In 1995, two young sudden lovers met in a train and breezed through Vienna and our collective consciousness like flotsams of cynicism and hope floating along the wreckage of an era. Less angry and more resigned, Jesse and Celine were actually closer in spirit to today’s millennials than they were to the characters in Reality Bites.

Before sunset

If Before Sunrise was perfect in 1995, then the sequel Before Sunset was perfect in the post-9/11 world. Reunited in Paris after nine years, Jesse and Celine weren’t strangers on a train anymore but two people with history, their once youthful faces now wrinkled with regret and 30-something weariness. More than a movie about lost love, it was a treatise on the ideal life passing you by, never to return, and being forced to face with what you are left with.

Now, 10 years later, we have the most heartbreaking installment yet in Before Midnight.

What makes this trilogy important is that it’s the only one that defines its generation with uncanny consistency. I grew up with the “Before” movies: I saw Sunrise as an idealistic college student, Sunset as a disillusioned 20-something, and now Midnight as a hardened, battle-scarred adult.

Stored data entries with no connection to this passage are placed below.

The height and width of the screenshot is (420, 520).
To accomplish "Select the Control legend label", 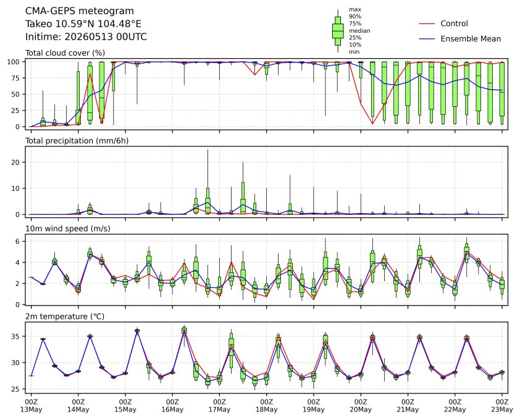I will coord(454,23).
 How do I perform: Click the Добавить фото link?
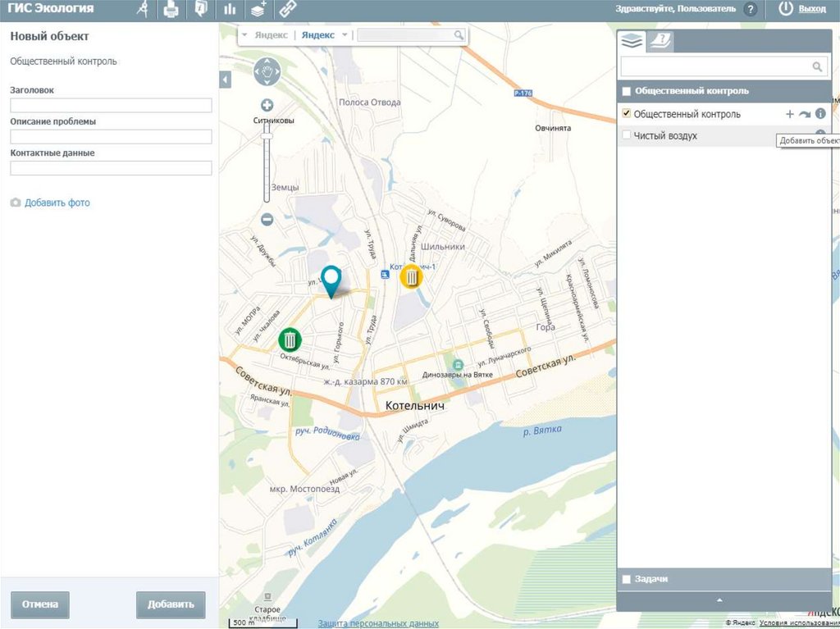pyautogui.click(x=57, y=203)
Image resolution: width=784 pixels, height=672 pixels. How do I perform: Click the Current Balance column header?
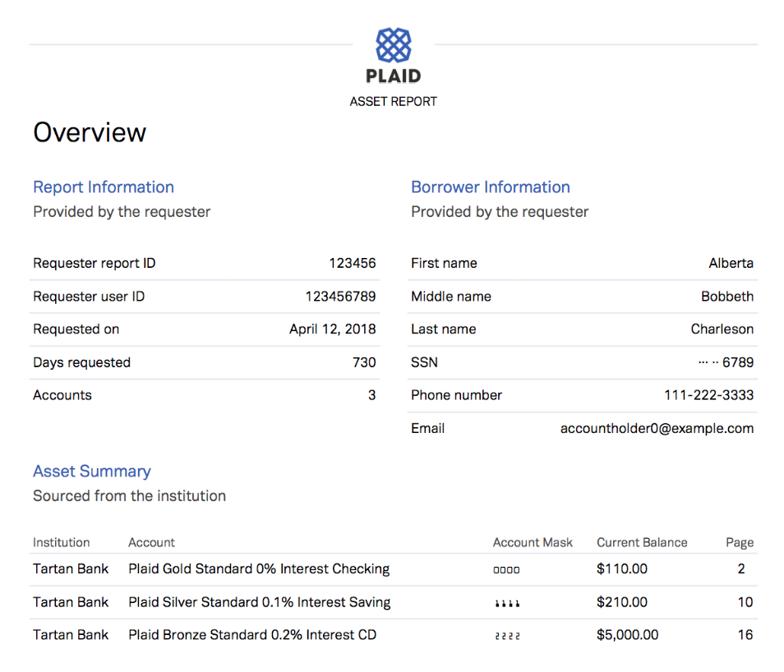pyautogui.click(x=642, y=542)
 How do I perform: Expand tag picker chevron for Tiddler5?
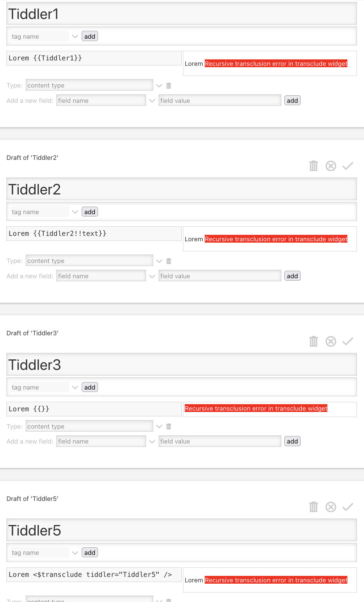click(x=75, y=553)
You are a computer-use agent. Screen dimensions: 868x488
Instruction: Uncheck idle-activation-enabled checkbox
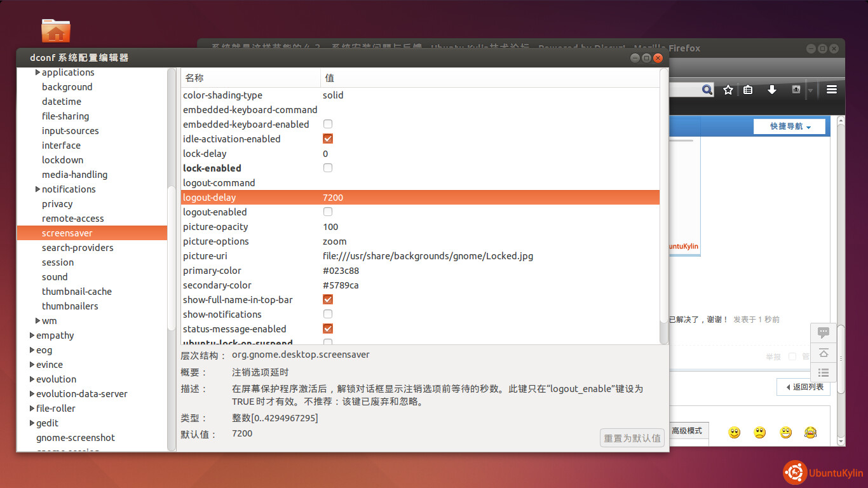[328, 139]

When I learned about Before Midnight, and how it was going to be about their life as a longtime couple, my instant reaction was that of dread. We already had a perfect ending: Celine saying, “Baby, you are gonna miss that plane” and Jesse responding with a short but revelatory “I know.” We didn’t need to know more.

Only we did.

Fight and disintegrate

We needed to see them fight and disintegrate into just another bitter couple. We needed to hear them talk about domestic problems after years of listening to them talk about the meaning of life. We needed to see the consequences of Jesse choosing his fantasy over his son. We needed to see what love actually looks like.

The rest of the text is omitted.